Ces révélations ont mis au jour une autre réalité : la sociologie des plus fortunés s’est  transformée. Aux figures classiques des capitaines d’industrie, se sont ajoutées des sportifs, des avocats, des traders, des artistes, des médecins, autant de profils nouveaux. Dans le millier de noms français figurant dans les documents du cabinet panaméen Mossack Fonseca figurent ainsi des grands parents soucieux de doter en toute discrétion leurs héritiers, ou même l’une des parties de couples en instance de divorce…

Faut-il en conclure que les rapports des Français à l’argent sont toujours aussi complexes et tabous ?
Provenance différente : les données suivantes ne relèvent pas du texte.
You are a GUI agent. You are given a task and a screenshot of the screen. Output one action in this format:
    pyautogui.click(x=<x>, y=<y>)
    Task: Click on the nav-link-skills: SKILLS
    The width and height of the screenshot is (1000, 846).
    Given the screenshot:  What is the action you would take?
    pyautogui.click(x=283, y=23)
Oui, c’est ce qu’explique le philosophe Pascal Bruckner, dans un livre sorti cette semaine sur la Sagesse de l'argent, et qui tombe à pic. L’argent ou plutôt notre rapport à l’argent, dit tout de nous et de notre intimité, analyse Bruckner. Et il retourne le projecteur pour éclairer nos représentations collectives. Et ceux qui croyaient les Français, sinon réconciliés, du moins apaisés dans leur relation à l’argent, se trompent lourdement, selon Bruckner. Le tabou reste intact.  "Une sorte de catholicisme fantôme continue d’imprégner le rapport des Français avec l’argent, ils le vénèrent comme les autres peuples, mais sur le mode du déni", affirme le philosophe. Et cette diabolisation de l’argent irait de pair avec  "une passion honteuse" si ce n’est avec une fascination coupable comme le montre les multiples affaires de corruption ou d’évasions fiscales. 

Est-ce ce rapport un peu trouble à l’argent a des répercussion sur notre économie ?
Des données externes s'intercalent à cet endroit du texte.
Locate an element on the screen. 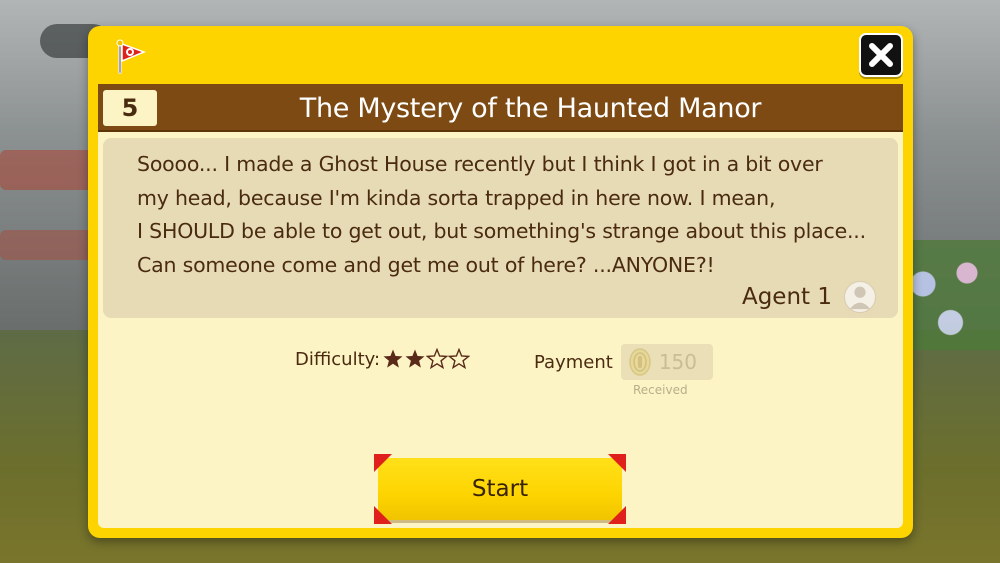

Oui, et c’est qu’affirme encore Pascal Bruckner : Entre culpabilité et fascination, les Français développent une sorte de schizophrénie qui handicape notre économie : méfiants à l’égard de l’argent, comme à l’égard du marché, de la libre entreprise, les Français voudraient bénéficier de tous les avantages d’une économie capitaliste développée sans compromission avec le capitalisme, ou pire dans notre culture nationale, avec le libéralisme. Et le philosophe de conclure sur un appel à la sagesse : "L’argent est à tout âge l’instrument de la liberté, mais la sagesse, dit-il, consiste à le désacraliser, à ne pas l’aimer ou le détester plus que de raison". Cet adage ne s’adresse pas seulement aux évadés, pris dans la main dans le sac des Panama papers , il concerne en fait chacun d’entre nous. Et Bruckner de conclure sur une très belle formule :  "L’argent est une promesse qui cherche une sagesse". Je vous laisse méditer.